Dann sollte man eher ein beruhigendes Medikament nehmen. Antidepressiva müssen einen Spiegel haben, um zu wirken. Das bedeutet: Man muss Antidepressiva 10 bis 14 Tage nehmen, bevor sie ihre volle Wirkung entfalten. Das ist keine Notfalltablette.

Ist eine Depression gesellschaftlich anerkannter als eine Angststörung?

Jeder findet sich irgendwie darin wieder, tagelang todtraurig zu sein und nichts machen zu wollen. Das ist noch keine Krankheit, aber diese Gefühle kennen viele. Eine Panikstörung, wie ist das, wenn ich Kon­troll­verlust habe, wenn ich Angst habe, ohnmächtig zu werden, das können wenige nachvollziehen.

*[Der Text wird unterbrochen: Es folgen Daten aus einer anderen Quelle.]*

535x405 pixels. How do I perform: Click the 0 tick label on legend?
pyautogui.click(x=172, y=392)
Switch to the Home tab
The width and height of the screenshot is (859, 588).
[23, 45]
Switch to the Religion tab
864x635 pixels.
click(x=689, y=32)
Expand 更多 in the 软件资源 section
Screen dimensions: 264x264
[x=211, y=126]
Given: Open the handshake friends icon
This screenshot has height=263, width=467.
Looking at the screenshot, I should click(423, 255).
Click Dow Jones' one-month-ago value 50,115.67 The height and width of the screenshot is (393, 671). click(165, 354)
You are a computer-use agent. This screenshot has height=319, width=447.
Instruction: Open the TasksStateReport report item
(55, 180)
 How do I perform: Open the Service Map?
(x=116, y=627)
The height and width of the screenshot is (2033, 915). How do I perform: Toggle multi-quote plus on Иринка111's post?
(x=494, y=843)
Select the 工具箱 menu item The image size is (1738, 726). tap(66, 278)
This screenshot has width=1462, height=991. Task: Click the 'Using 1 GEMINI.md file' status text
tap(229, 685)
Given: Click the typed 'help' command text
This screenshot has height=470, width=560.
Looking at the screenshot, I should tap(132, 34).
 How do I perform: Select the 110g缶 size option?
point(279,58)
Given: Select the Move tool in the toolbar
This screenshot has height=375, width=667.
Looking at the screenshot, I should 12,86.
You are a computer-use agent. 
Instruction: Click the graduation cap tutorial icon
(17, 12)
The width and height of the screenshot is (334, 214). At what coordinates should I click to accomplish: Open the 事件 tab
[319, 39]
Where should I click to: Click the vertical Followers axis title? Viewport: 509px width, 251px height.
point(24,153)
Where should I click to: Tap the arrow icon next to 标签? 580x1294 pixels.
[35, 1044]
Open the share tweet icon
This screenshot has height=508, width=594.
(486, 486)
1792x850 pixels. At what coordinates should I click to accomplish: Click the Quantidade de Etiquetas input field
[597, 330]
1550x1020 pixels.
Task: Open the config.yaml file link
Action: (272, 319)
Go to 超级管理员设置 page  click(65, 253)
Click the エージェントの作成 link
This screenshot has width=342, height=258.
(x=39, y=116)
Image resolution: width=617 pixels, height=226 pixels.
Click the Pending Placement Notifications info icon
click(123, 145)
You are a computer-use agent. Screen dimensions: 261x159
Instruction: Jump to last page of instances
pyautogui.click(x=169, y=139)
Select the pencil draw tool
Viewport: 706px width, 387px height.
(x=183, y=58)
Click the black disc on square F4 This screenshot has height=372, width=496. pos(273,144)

Was raten Sie den Menschen für die Zeit nach der Therapie in Ihrer Klinik?

Den meisten Patienten, die wir hier entlassen, eigentlich allen, raten wir ambulante Therapien. Wie Nicholas Müller in Ihrem Text so schön sagt: Die Klinik hier ist der Zauberberg. Wenn man dann in die Wirklichkeit kommt, dann muss man erst lernen, tatsächlich mit seinen Strategien umzugehen. Das ist nicht immer leicht. Es hilft, wenn man einen ambulanten Therapeuten an der Seite hat.

Ich mache Yoga und habe den Eindruck, dass mir das sehr hilft. Ist das nur bei mir so?

Angst ist etwas Gesundes. Das Ziel ist nicht, nie wieder Angst zu haben

Da gab es einen Artikel im Ärzteblatt, in dem stand, dass Yoga sich auf psychische Störungen, egal welche, positiv auswirkt. Es gibt auch Untersuchungen in der bildgebenden Diagnostik. Wenn man sechs Wochen lang jeden Tag zehn Minuten meditiert, dann ergeben sich schon strukturelle Änderungen im Gehirn. Man wird gelassener und hat eine höhere Stressresistenz.

Yoga ist also eine gute Unterstützung?

Ja, man fährt sich runter und reduziert so seine Stresshormone, welche die Angst antreiben können. In der Steinzeit sind die Menschen vor dem Säbelzahntiger weggelaufen oder haben gegen ihn gekämpft. Dann waren ihre Stresshormone unten. Dann war die Gefahr vorbei und die Angst auch. Und wenn ich aus der Angstsituation rausgehe und nicht danach Holz hacken gehe, dann nehme ich meine Stresshormone mit, weil ich sie nicht abgearbeitet habe.

Ist es sinnvoll für die Genesung, mit seiner Erkrankung an die Öffentlichkeit zu gehen?

Es macht vieles leichter. Ich muss mich nicht so verstellen, sondern kann sagen: Tut mir Leid, ich habe eine Angsterkrankung, und ich würde gern ins Kino gehen, aber ich kann momentan nicht. Aber es ist sicher nicht für jeden der richtige Weg.